Retour à Agia Roumeli et pause bien méritée

De retour à Agia Roumeli, nous nous installons dans une taverne légèrement en retrait, proche de la plage de galets, pour une pause gourmande et rafraîchissante.
Puis vient le moment de la baignade.

Le spot est idéal :
d’abord dans l’eau douce, fraîche, à l’embouchure de la rivière, puis quelques mètres plus loin, dans la mer de Libye, plus chaude et salée.
Alterner entre les deux est un vrai bonheur. Un dernier rinçage à l’eau douce, séchage au soleil… et déjà le temps de repartir.

Retour par la mer

À 18h, nous embarquons sur le dernier bateau de la journée.
La mer est calme, la lumière de fin d’après-midi sublime la côte. Une escale à Loutro, puis arrivée à Chóra Sfakion à 18h40.

Pas de temps à perdre : nous récupérons rapidement notre voiture avant la fermeture de la station-service où elle nous attendait.
Une belle aventure… mais la journée est loin d’être terminée.

Direction La Canée

Nous prenons la route vers notre dernier logement, à La Canée, deuxième plus grande ville de Crète.
Environ une heure de route, durant laquelle nous échangeons avec notre hôte.

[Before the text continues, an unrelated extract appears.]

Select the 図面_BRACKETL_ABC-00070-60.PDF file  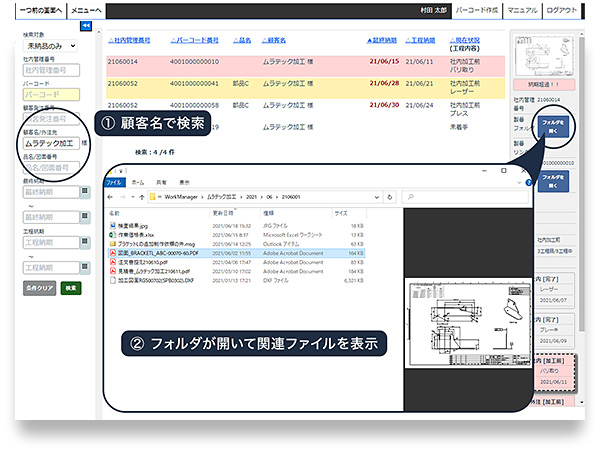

À l’arrivée, après avoir récupéré les clés dans une petite boîte dissimulée dans une ruelle, nous découvrons la maison.
De l’extérieur, la façade est simple, presque discrète. Mais une fois la porte ouverte, c’est une véritable surprise : une maison spacieuse, aménagée avec beaucoup de goût, sur deux niveaux, chaleureuse et élégante. Et une orignal piscine intérieur !

Il est déjà plus de 20h.
Une bonne douche plus tard, nous descendons à pied vers le port de La Canée. Nous trouvons un restaurant installé dans un ancien hall de bateliers, avec un piano-bar, parfait pour conclure cette journée intense.

Nous rentrons ensuite par les ruelles animées de la vieille ville, terminons notre installation… et savourons enfin une nuit de sommeil bien méritée, la tête remplie de souvenirs inoubliables.